● **Records to use**:
---------------

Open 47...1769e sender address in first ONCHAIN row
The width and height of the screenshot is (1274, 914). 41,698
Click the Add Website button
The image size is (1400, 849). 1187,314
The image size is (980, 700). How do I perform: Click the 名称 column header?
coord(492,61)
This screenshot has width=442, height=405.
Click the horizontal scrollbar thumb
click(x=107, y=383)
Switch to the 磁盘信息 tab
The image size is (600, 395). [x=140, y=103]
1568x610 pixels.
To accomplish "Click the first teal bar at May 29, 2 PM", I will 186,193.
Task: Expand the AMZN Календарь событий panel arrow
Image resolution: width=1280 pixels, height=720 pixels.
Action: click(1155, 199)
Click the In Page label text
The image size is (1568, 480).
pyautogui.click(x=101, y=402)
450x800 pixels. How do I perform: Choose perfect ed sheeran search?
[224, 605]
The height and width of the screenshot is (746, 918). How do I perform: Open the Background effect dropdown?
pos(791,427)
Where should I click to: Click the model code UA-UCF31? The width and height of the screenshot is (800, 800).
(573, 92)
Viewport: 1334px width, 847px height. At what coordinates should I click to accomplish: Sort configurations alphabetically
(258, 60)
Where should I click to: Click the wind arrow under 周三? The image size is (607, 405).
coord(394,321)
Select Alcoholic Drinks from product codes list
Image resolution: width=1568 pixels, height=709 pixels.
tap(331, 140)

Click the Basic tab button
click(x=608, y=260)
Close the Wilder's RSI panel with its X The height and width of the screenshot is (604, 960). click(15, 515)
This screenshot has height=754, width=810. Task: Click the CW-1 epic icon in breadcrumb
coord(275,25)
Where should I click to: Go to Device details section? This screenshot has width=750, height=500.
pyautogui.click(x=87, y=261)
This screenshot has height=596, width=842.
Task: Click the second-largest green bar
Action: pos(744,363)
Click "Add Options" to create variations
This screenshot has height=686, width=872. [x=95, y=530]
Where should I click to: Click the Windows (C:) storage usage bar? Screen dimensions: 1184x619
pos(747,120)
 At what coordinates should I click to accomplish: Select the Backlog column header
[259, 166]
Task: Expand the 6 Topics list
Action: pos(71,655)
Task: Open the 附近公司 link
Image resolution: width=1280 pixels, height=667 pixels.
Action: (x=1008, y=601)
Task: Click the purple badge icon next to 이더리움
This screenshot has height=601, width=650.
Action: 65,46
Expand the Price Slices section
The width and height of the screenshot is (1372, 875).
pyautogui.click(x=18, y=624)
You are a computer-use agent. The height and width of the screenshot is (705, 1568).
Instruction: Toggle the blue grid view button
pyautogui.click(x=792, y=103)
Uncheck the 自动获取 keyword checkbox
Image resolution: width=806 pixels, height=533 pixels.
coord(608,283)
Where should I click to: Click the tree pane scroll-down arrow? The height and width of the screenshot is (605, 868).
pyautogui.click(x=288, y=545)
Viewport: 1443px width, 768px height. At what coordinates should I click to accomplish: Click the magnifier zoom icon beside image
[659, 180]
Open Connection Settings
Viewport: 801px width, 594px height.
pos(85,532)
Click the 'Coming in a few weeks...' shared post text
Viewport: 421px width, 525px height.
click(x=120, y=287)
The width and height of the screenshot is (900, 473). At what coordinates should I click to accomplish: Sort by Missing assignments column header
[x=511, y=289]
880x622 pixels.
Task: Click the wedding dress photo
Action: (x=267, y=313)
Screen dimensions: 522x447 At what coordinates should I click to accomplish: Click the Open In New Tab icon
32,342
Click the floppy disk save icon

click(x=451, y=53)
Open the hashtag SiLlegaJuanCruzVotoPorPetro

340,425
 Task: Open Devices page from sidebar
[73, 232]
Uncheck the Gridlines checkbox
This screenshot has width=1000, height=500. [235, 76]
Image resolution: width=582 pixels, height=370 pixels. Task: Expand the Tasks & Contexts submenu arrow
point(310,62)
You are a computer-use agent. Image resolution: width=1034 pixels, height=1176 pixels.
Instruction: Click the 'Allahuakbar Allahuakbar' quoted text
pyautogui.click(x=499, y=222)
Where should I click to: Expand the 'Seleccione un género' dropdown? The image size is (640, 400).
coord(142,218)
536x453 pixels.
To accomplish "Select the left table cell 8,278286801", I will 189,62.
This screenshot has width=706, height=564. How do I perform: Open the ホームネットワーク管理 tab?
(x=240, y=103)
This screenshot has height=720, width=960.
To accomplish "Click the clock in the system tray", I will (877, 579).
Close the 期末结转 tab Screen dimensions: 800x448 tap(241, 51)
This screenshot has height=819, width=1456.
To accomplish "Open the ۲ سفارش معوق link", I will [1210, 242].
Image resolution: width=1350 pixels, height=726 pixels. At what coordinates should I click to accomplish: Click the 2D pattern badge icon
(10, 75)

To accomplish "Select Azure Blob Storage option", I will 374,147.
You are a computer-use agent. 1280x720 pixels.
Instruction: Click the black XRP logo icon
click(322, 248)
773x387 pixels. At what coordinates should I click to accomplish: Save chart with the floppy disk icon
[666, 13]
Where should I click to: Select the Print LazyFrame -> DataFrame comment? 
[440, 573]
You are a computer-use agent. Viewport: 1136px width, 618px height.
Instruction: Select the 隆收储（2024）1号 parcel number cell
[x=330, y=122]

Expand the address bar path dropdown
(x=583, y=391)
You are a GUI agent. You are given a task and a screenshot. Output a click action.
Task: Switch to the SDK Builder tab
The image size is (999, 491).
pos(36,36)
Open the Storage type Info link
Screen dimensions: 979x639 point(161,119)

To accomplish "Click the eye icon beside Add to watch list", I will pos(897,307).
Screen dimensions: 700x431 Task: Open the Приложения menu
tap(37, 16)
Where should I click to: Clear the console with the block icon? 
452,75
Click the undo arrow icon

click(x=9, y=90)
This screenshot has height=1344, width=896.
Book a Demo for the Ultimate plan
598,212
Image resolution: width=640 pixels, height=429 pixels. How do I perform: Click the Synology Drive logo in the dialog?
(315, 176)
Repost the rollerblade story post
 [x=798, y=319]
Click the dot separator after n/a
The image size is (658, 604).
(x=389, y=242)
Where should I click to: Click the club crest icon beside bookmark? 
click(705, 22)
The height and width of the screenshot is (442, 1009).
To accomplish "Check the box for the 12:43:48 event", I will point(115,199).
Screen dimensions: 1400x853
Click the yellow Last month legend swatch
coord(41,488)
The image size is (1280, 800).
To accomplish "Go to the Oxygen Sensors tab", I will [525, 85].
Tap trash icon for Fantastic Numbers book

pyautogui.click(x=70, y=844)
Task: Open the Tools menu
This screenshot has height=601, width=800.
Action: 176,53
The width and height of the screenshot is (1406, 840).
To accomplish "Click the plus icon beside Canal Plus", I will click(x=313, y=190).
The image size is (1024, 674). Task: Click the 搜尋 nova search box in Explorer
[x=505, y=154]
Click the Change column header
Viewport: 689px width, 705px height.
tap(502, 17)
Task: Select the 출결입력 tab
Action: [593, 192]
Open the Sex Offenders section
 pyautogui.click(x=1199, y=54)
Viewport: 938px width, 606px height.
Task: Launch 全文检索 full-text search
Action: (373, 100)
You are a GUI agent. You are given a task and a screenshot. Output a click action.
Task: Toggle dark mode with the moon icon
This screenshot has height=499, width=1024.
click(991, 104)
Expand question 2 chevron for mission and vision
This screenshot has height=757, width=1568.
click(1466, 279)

---------------

● **Exercise requirements**: Set out the records again, exactly as they appear above.

● **Solution to the exercise**:
Open 47...1769e sender address in first ONCHAIN row
The width and height of the screenshot is (1274, 914). 41,698
Click the Add Website button
The image size is (1400, 849). 1187,314
The image size is (980, 700). How do I perform: Click the 名称 column header?
coord(492,61)
This screenshot has width=442, height=405.
Click the horizontal scrollbar thumb
click(x=107, y=383)
Switch to the 磁盘信息 tab
The image size is (600, 395). [x=140, y=103]
1568x610 pixels.
To accomplish "Click the first teal bar at May 29, 2 PM", I will 186,193.
Task: Expand the AMZN Календарь событий panel arrow
Image resolution: width=1280 pixels, height=720 pixels.
Action: click(1155, 199)
Click the In Page label text
The image size is (1568, 480).
pyautogui.click(x=101, y=402)
450x800 pixels. How do I perform: Choose perfect ed sheeran search?
[224, 605]
The height and width of the screenshot is (746, 918). How do I perform: Open the Background effect dropdown?
pos(791,427)
Where should I click to: Click the model code UA-UCF31? The width and height of the screenshot is (800, 800).
(573, 92)
Viewport: 1334px width, 847px height. At what coordinates should I click to accomplish: Sort configurations alphabetically
(258, 60)
Where should I click to: Click the wind arrow under 周三? The image size is (607, 405).
coord(394,321)
Select Alcoholic Drinks from product codes list
Image resolution: width=1568 pixels, height=709 pixels.
tap(331, 140)

Click the Basic tab button
click(x=608, y=260)
Close the Wilder's RSI panel with its X The height and width of the screenshot is (604, 960). click(15, 515)
This screenshot has height=754, width=810. Task: Click the CW-1 epic icon in breadcrumb
coord(275,25)
Where should I click to: Go to Device details section? This screenshot has width=750, height=500.
pyautogui.click(x=87, y=261)
This screenshot has height=596, width=842.
Task: Click the second-largest green bar
Action: pos(744,363)
Click "Add Options" to create variations
This screenshot has height=686, width=872. [x=95, y=530]
Where should I click to: Click the Windows (C:) storage usage bar? Screen dimensions: 1184x619
pos(747,120)
 At what coordinates should I click to accomplish: Select the Backlog column header
[259, 166]
Task: Expand the 6 Topics list
Action: pos(71,655)
Task: Open the 附近公司 link
Image resolution: width=1280 pixels, height=667 pixels.
Action: (x=1008, y=601)
Task: Click the purple badge icon next to 이더리움
This screenshot has height=601, width=650.
Action: 65,46
Expand the Price Slices section
The width and height of the screenshot is (1372, 875).
pyautogui.click(x=18, y=624)
You are a computer-use agent. The height and width of the screenshot is (705, 1568).
Instruction: Toggle the blue grid view button
pyautogui.click(x=792, y=103)
Uncheck the 自动获取 keyword checkbox
Image resolution: width=806 pixels, height=533 pixels.
coord(608,283)
Where should I click to: Click the tree pane scroll-down arrow? The height and width of the screenshot is (605, 868).
pyautogui.click(x=288, y=545)
Viewport: 1443px width, 768px height. At what coordinates should I click to accomplish: Click the magnifier zoom icon beside image
[659, 180]
Open Connection Settings
Viewport: 801px width, 594px height.
pos(85,532)
Click the 'Coming in a few weeks...' shared post text
Viewport: 421px width, 525px height.
click(x=120, y=287)
The width and height of the screenshot is (900, 473). At what coordinates should I click to accomplish: Sort by Missing assignments column header
[x=511, y=289]
880x622 pixels.
Task: Click the wedding dress photo
Action: (x=267, y=313)
Screen dimensions: 522x447 At what coordinates should I click to accomplish: Click the Open In New Tab icon
32,342
Click the floppy disk save icon

click(x=451, y=53)
Open the hashtag SiLlegaJuanCruzVotoPorPetro

340,425
 Task: Open Devices page from sidebar
[73, 232]
Uncheck the Gridlines checkbox
This screenshot has width=1000, height=500. [235, 76]
Image resolution: width=582 pixels, height=370 pixels. Task: Expand the Tasks & Contexts submenu arrow
point(310,62)
You are a computer-use agent. Image resolution: width=1034 pixels, height=1176 pixels.
Instruction: Click the 'Allahuakbar Allahuakbar' quoted text
pyautogui.click(x=499, y=222)
Where should I click to: Expand the 'Seleccione un género' dropdown? The image size is (640, 400).
coord(142,218)
536x453 pixels.
To accomplish "Select the left table cell 8,278286801", I will 189,62.
This screenshot has width=706, height=564. How do I perform: Open the ホームネットワーク管理 tab?
(x=240, y=103)
This screenshot has height=720, width=960.
To accomplish "Click the clock in the system tray", I will (877, 579).
Close the 期末结转 tab Screen dimensions: 800x448 tap(241, 51)
This screenshot has height=819, width=1456.
To accomplish "Open the ۲ سفارش معوق link", I will [1210, 242].
Image resolution: width=1350 pixels, height=726 pixels. At what coordinates should I click to accomplish: Click the 2D pattern badge icon
(10, 75)

To accomplish "Select Azure Blob Storage option", I will 374,147.
You are a computer-use agent. 1280x720 pixels.
Instruction: Click the black XRP logo icon
click(322, 248)
773x387 pixels. At what coordinates should I click to accomplish: Save chart with the floppy disk icon
[666, 13]
Where should I click to: Select the Print LazyFrame -> DataFrame comment? 
[440, 573]
You are a computer-use agent. Viewport: 1136px width, 618px height.
Instruction: Select the 隆收储（2024）1号 parcel number cell
[x=330, y=122]

Expand the address bar path dropdown
(x=583, y=391)
You are a GUI agent. You are given a task and a screenshot. Output a click action.
Task: Switch to the SDK Builder tab
The image size is (999, 491).
pos(36,36)
Open the Storage type Info link
Screen dimensions: 979x639 point(161,119)

To accomplish "Click the eye icon beside Add to watch list", I will pos(897,307).
Screen dimensions: 700x431 Task: Open the Приложения menu
tap(37, 16)
Where should I click to: Clear the console with the block icon? 
452,75
Click the undo arrow icon

click(x=9, y=90)
This screenshot has height=1344, width=896.
Book a Demo for the Ultimate plan
598,212
Image resolution: width=640 pixels, height=429 pixels. How do I perform: Click the Synology Drive logo in the dialog?
(315, 176)
Repost the rollerblade story post
 [x=798, y=319]
Click the dot separator after n/a
The image size is (658, 604).
(x=389, y=242)
Where should I click to: Click the club crest icon beside bookmark? 
click(705, 22)
The height and width of the screenshot is (442, 1009).
To accomplish "Check the box for the 12:43:48 event", I will point(115,199).
Screen dimensions: 1400x853
Click the yellow Last month legend swatch
coord(41,488)
The image size is (1280, 800).
To accomplish "Go to the Oxygen Sensors tab", I will [525, 85].
Tap trash icon for Fantastic Numbers book

pyautogui.click(x=70, y=844)
Task: Open the Tools menu
This screenshot has height=601, width=800.
Action: 176,53
The width and height of the screenshot is (1406, 840).
To accomplish "Click the plus icon beside Canal Plus", I will click(x=313, y=190).
The image size is (1024, 674). Task: Click the 搜尋 nova search box in Explorer
[x=505, y=154]
Click the Change column header
Viewport: 689px width, 705px height.
tap(502, 17)
Task: Select the 출결입력 tab
Action: [593, 192]
Open the Sex Offenders section
 pyautogui.click(x=1199, y=54)
Viewport: 938px width, 606px height.
Task: Launch 全文检索 full-text search
Action: (373, 100)
You are a GUI agent. You are given a task and a screenshot. Output a click action.
Task: Toggle dark mode with the moon icon
This screenshot has height=499, width=1024.
click(991, 104)
Expand question 2 chevron for mission and vision
This screenshot has height=757, width=1568.
click(1466, 279)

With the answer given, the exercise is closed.